15ème législature

Question N° 5976
de M. Fabrice Brun (Les Républicains - Ardèche )
Question écrite
Ministère interrogé > Solidarités et santé
Ministère attributaire > Solidarités et santé

Rubrique > professions de santé

Titre > Traçabilité et facturation des prothèses dent

Question publiée au JO le : 27/02/2018 page : 1602

Texte de la question

M. Fabrice Brun attire l'attention de Mme la ministre des solidarités et de la santé sur la traçabilité et la facturation des prothèses dentaires. Une récente enquête d'opinion a montré que 92 % des Français se prononcent en faveur du « reste à charge zéro » Mais que près de 3 Français sur 4 (73 %) craignent une baisse de la qualité des équipements des offres « reste à charge zéro ». Les négociations en cours sur une revalorisation des soins en compensation d'un plafonnement de leurs honoraires prothétiques inquiètent les prothésistes dentaires fabricants en France qui craignent une augmentation des importations de prothèses hors UE, à bas coûts de main d'œuvre (environ 30 % actuellement). Ces professionnels soulignent qu'ils ne peuvent plus baisser continuellement leur tarif alors que les défections d'entreprises se multiplient dans leur secteur. Dispositifs médicaux sur mesure, les prothèses dentaires fabriquées hors UE, à bas cout de main-d'œuvre ne peuvent répondre aux protocoles enseignés dans les facultés dentaires du fait que les multiples essayages nécessaires à une réalisation de bonne qualité ne sont pas appliqués à cause du cout des transports qui seraient supérieurs au prix de la prothèse. Si les négociations aboutissent, les Français souhaitent, dans cette même enquête d'opinion, à 96 % (53 % indispensable, 43 % secondaire) que la création du « reste à charge zéro » profite aux fabricants français.

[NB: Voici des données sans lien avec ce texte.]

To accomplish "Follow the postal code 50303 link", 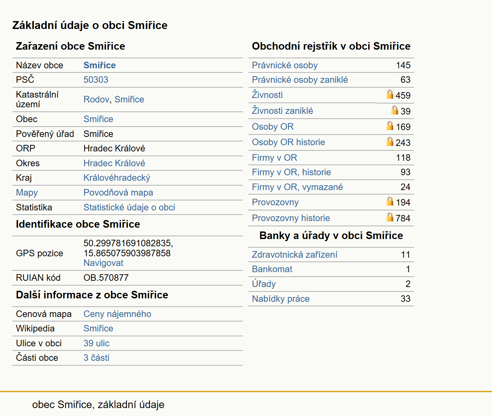I will click(96, 80).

Dans cette perspective, il serait logique que la facture de la prothèse dentaire soit payée directement par le patient au laboratoire fabricant. Cette mesure permettrait d'une part d'instaurer la transparence nécessaire à l'information réelle du patient (du fait de nombreuses remises, la facture de la prothèse ne correspond pas au devis conventionnel) et d'autre part d'améliorer les informations du patient en termes de matériovigilance et de traçabilité. Elle pourrait permettre la valorisation de la fabrication française, sans contrevenir au droit européen et international. Il lui demande si le Gouvernement serait favorable à une telle mesure.